No-Dig gärtnern – kein Jäten, geht das?

No-dig – was steckt dahinter?

Im Garten gehört nicht alle Aufmerksamkeit den Pflanzen, die wir so besonders lieben. Dies betrifft sowohl den Gemüsegarten als auch die Fläche, wo Pflanzen wachsen sollen oder können. Jäten, „Unkraut“ entfernen (manchmal braucht es eine Extraportion Entspanntheit, die „Beikräuter“ zu mögen), all dies benötigt Zeit und Muskelarbeit.

No-dig, auf Deutsch „kein Jäten“ hat dagegen einen entspannten Charakter. Geht das, und habe ich bis jetzt alles falsch gemacht?

No-Dig auf spezifischen Flächen

Natürlich bleibt es dabei; wo Flächen nicht gepflegt werden, regiert in kurzer Zeit die Natur. Also ist das kein Allzweck- Mittel, um möglichst arbeitsfrei einen Garten zu bewirtschaften. Schade!

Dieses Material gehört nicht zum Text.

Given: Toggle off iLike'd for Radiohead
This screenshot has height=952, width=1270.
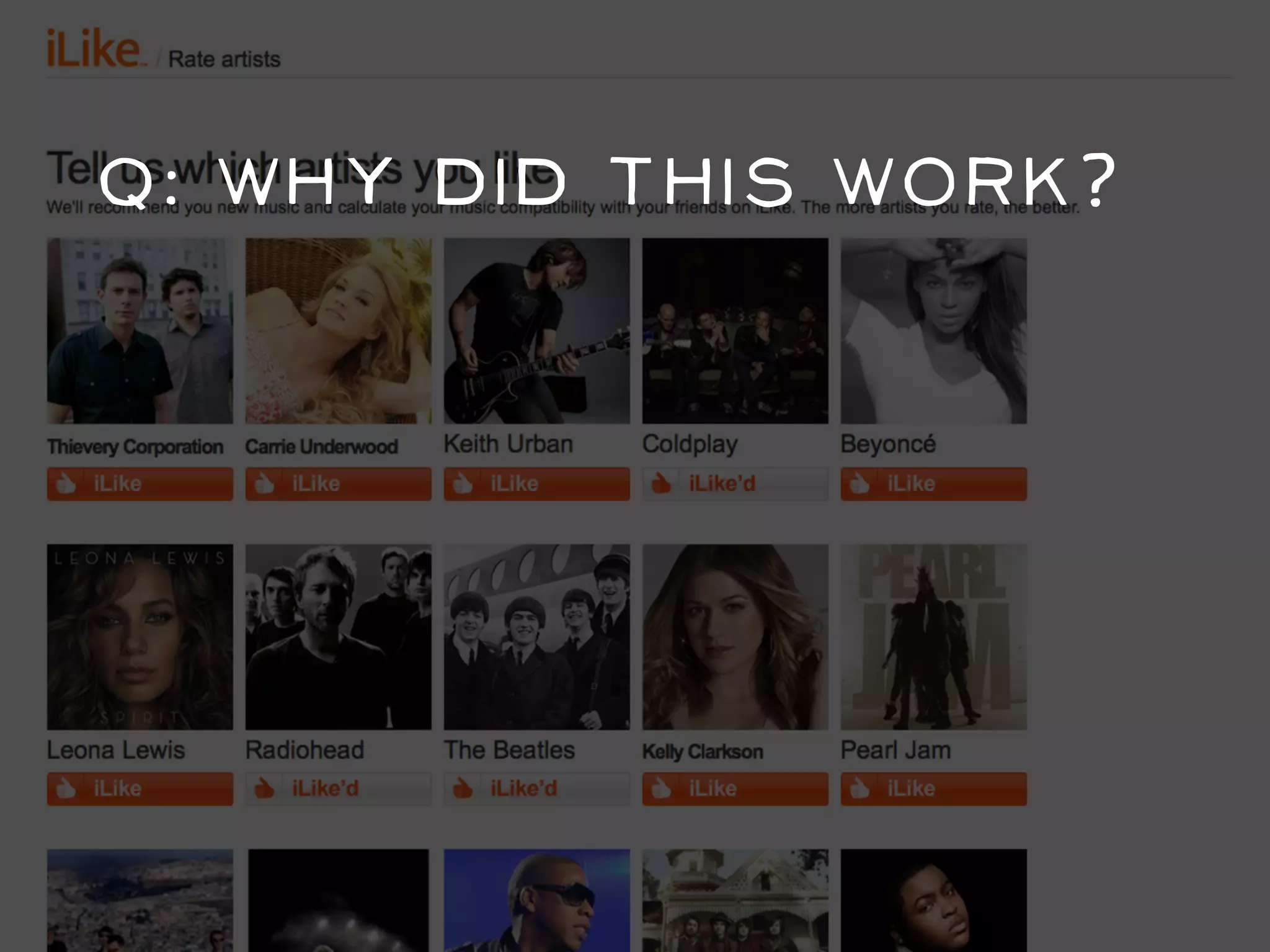Looking at the screenshot, I should [x=339, y=788].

Doch das Prinzip hat einen ganz anderen Zweck!

Bei No-Dig geht es nicht darum, die Flächen nicht zu bewirtschaften. Der Zweck ist einzig und allein dieser, auf bewachsenem Boden nur Platz für das Gemüse freizumachen und rundherum wieder zuzudecken. Ein komplettes Freigraben der Erd- Oberfläche wird vermieden. Warum?

Die Krume wird geschont

Die oberste Erdschicht ist die „Krume“. Wie der Name verrät, ist diese Schicht locker und krümelig. Das lockere Gefüge lässt Luft und Wasser bis in mehrere Zentimeter Tiefe. Davon profitiert alles im Erdreich: Pflanzen mit den Wurzeln, die ganze Mikrowelt. Brennende Sonnenstrahlung dörrt diese Schicht aus, verdichteter Oberboden lässt kein Wasser ablaufen, der Boden erstickt und verliert wertvolle Nährstoffe dabei. Die Schicht ist der biologisch aktivste Bereich des Bodens. Stimmt dieser, sind die Voraussetzungen für die Pflanzen perfekt!

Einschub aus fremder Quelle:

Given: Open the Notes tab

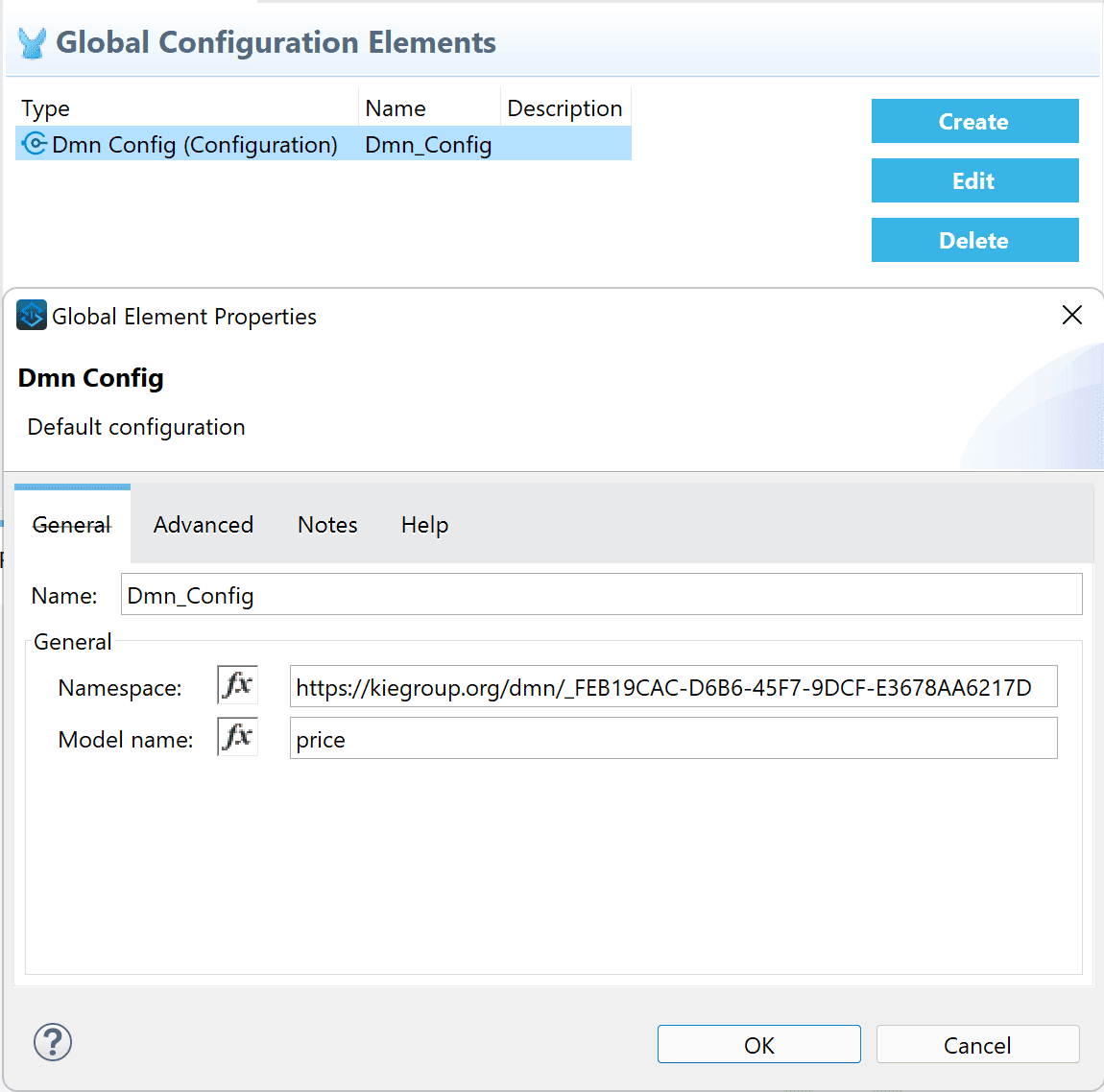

Beim Umpflügen wird der natürliche Boden-Aufbau jedes Mal gestört und damit geschwächt. Doch das muss nicht sein. Und die Natur pflügt ja auch nicht regelmässig alle seine Flächen !

Der Bio-Gärtner Charles Dowding gilt als der Erfinder. Er propagiert die No-Dig Methode als „mehr Gemüse mit weniger Arbeit“ seit den 1980er Jahren und hat in seinem Youtube Kanal eine Vielzahl an Informationen bereit (englisch):

Hier geht es zu Charles Dowdings Kanal

Wie lege ich einen No-Dig Gemüse-Garten an?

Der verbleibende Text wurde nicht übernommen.